A REPORT ON ILLICIT ENRICHMENT ON THE TERRITORY OF VARIOUS STATES HAS BEEN PUBLISHED
The Basel Institute on Governance published an analytical report on August 22, 2021, «Illicit Enrichment: A Guide to Laws Targeting Unexplained Wealth».
Based on an analysis of the legislation of more than 100 countries, the report examines various approaches to defining «illicit enrichment» and existing measures to identify and combat related violations. It also provides a step-by-step guide to collecting and analyzing financial information and evidence in establishing illicit enrichment for investigators.
According to the report, the use of mechanisms to prosecute illegal enrichment can be very useful in the context of combating various crimes, including corruption, as it allows the application of sanctions without establishing the fact of a person's participation in illegal activities, as a result of which appropriate funds could be obtained (enough the fact that such a person owns certain assets, but cannot confirm the legality of their origin).
The first legislative initiatives aimed at establishing responsibility for illicit enrichment appeared in the 50s of the last century (Hong Kong, Philippines), in subsequent years Pakistan, India, Argentina, Egypt, Senegal, Cuba, Turkey, Niger followed their example, and in the late XX - early XXI century, provisions on illicit enrichment appeared in international agreements. After that, the corresponding norms began to be introduced into the legislation of an increasing number of countries. At the same time, although Article 20 of the Convention against Corruption recommends the member states to criminalize illegal enrichment, not all countries, even those that ratified the Convention without exceptions, agreed to use such a solution in their legislation. This is largely due to the fact that the introduction of criminal liability for illegal enrichment, which does not require proof of the fact of previous receipt of illegal proceeds of criminal activity, runs counter to traditional legal thinking that fits into the «crime-punishment» paradigm.

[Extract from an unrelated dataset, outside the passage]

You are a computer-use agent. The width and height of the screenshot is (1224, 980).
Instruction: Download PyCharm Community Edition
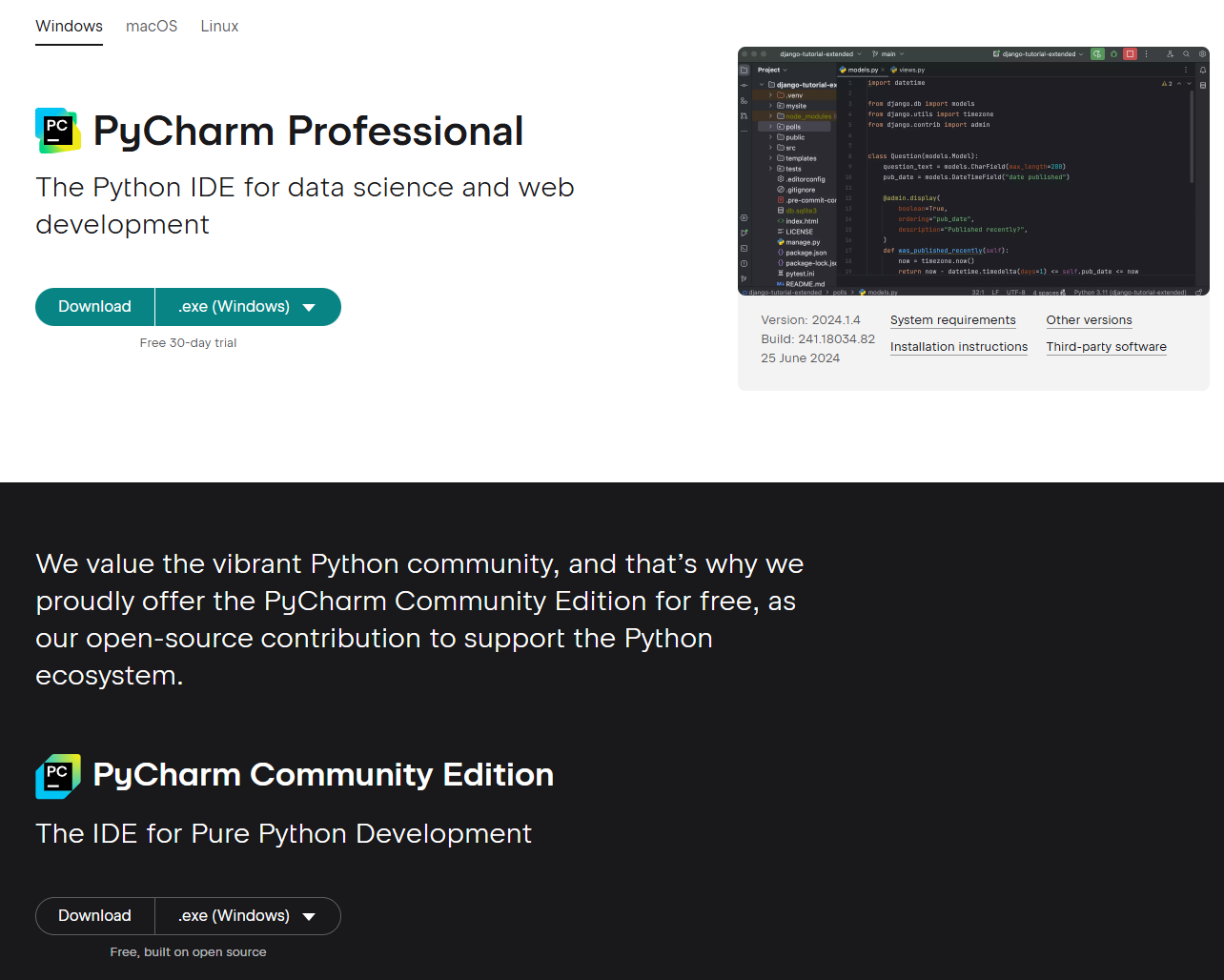pos(94,916)
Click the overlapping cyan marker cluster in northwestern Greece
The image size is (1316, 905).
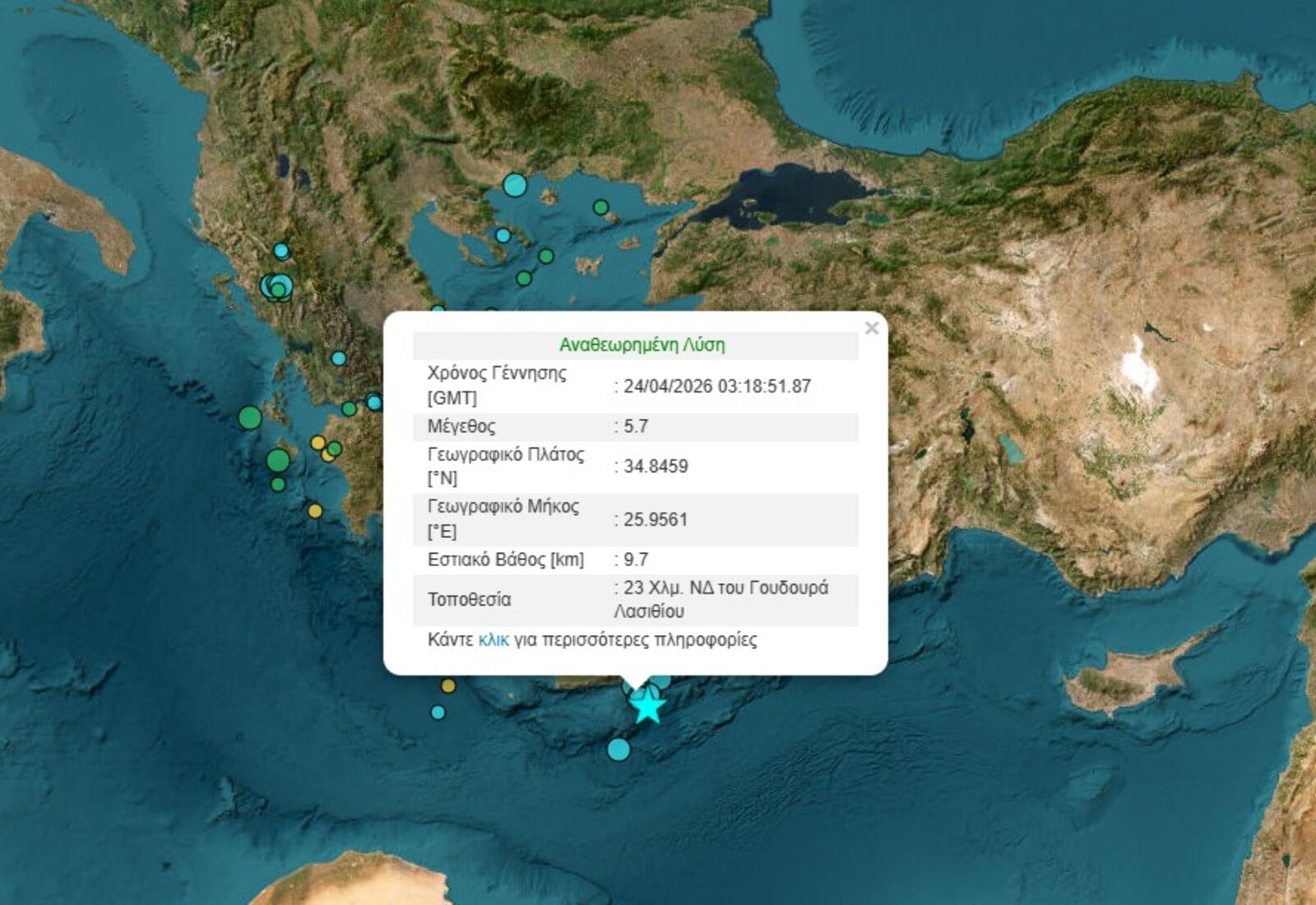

This, however, does not mean that in all countries that have abandoned the criminalization of illicit enrichment, there are no mechanisms to hold accountable for this kind of behavior. For example, some states use an approach in which, in the event of an unjustified increase in assets, a citizen can be brought to civil liability. In the report, both models (criminal and civil) are considered equally. However, the authors of the report classify national laws as regulating illicit enrichment in its basic understanding only if two conditions are met:
- the relevant legislation implies the possibility of applying sanctions for the only fact of an unjustified increase in a person's assets;
- to bring a person to justice, it is not required to provide evidence of the existence of criminal activity as a result of which such assets were obtained.
In report singles out 98 countries that have adopted regulations on illicit enrichment. Most of these countries are located in the Asia-Pacific region and Africa (36 and 35 countries), another 25 – in America, and only 2 countries – in Europe. In most cases, illegal enrichment is regulated by criminal law, a little less often liability is enshrined in civil law.
In the final part of the report, based on the existing jurisprudence, the main arguments against the establishment of responsibility for illicit enrichment are considered, which include, for example:
- unfair shifting of the burden of proof and violation of the principle of the presumption of innocence;
- incompatibility of laws on illegal enrichment with the right to remain silent and not to incriminate oneself.